• [What to produce]:
Please arrange the records as a numbered list, from the line with "This screenshot has width=1006, height=566." up to and including the last line of the records, skipping blank lines. Leave the pictures out of the list.

— START Record list —

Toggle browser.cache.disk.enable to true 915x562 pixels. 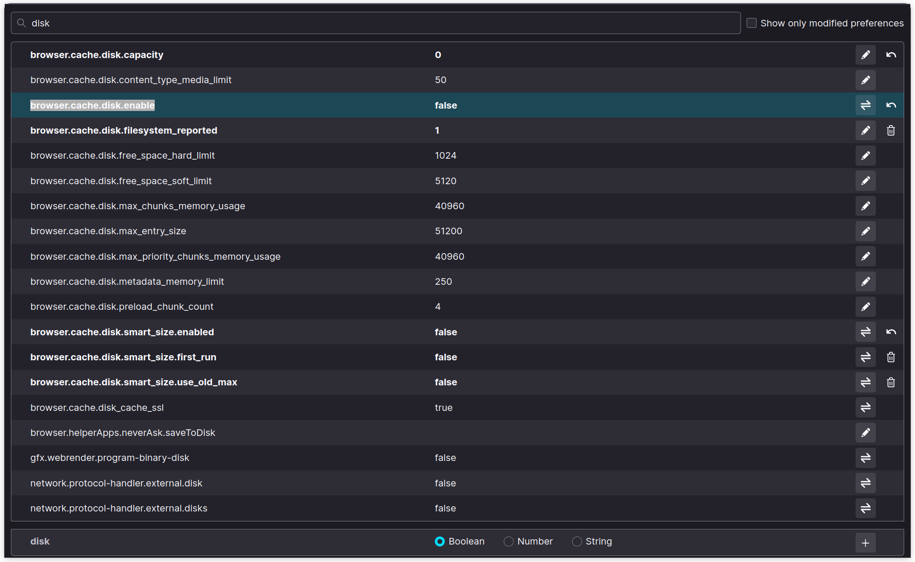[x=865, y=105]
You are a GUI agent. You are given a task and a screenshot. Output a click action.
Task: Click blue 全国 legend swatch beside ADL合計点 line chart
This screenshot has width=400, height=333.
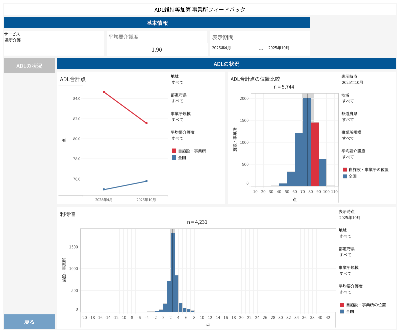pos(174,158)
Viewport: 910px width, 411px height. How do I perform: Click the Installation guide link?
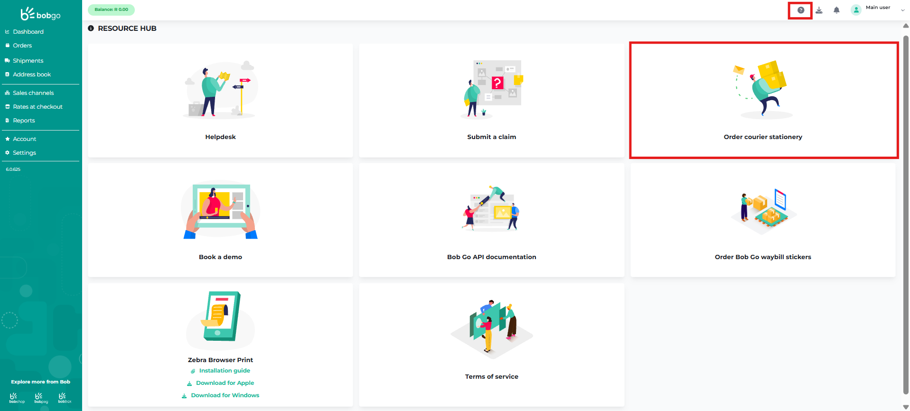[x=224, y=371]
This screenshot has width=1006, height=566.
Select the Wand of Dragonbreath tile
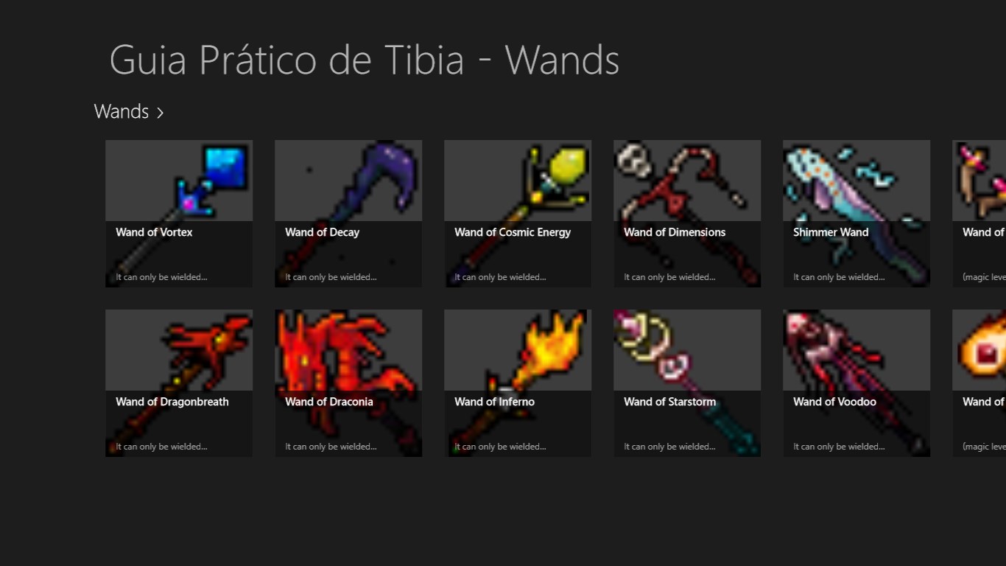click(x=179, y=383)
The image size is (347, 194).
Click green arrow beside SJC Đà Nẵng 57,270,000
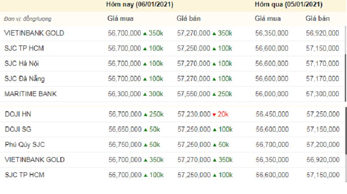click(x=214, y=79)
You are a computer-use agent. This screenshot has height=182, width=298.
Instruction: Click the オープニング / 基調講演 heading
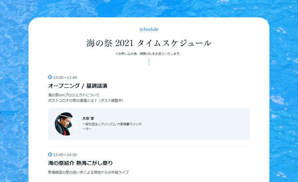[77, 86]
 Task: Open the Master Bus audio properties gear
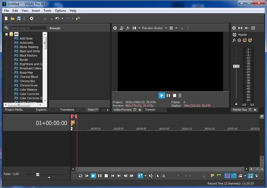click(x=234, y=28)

— END Record list —

• [Exercise solution]:
1. This screenshot has width=1006, height=566.
2. Select the Wand of Dragonbreath tile
3. click(x=179, y=383)
4. The image size is (347, 194).
5. Click green arrow beside SJC Đà Nẵng 57,270,000
6. click(x=214, y=79)
7. You are a computer-use agent. This screenshot has height=182, width=298.
8. Instruction: Click the オープニング / 基調講演 heading
9. [77, 86]
10.  Task: Open the Master Bus audio properties gear
11. click(x=234, y=28)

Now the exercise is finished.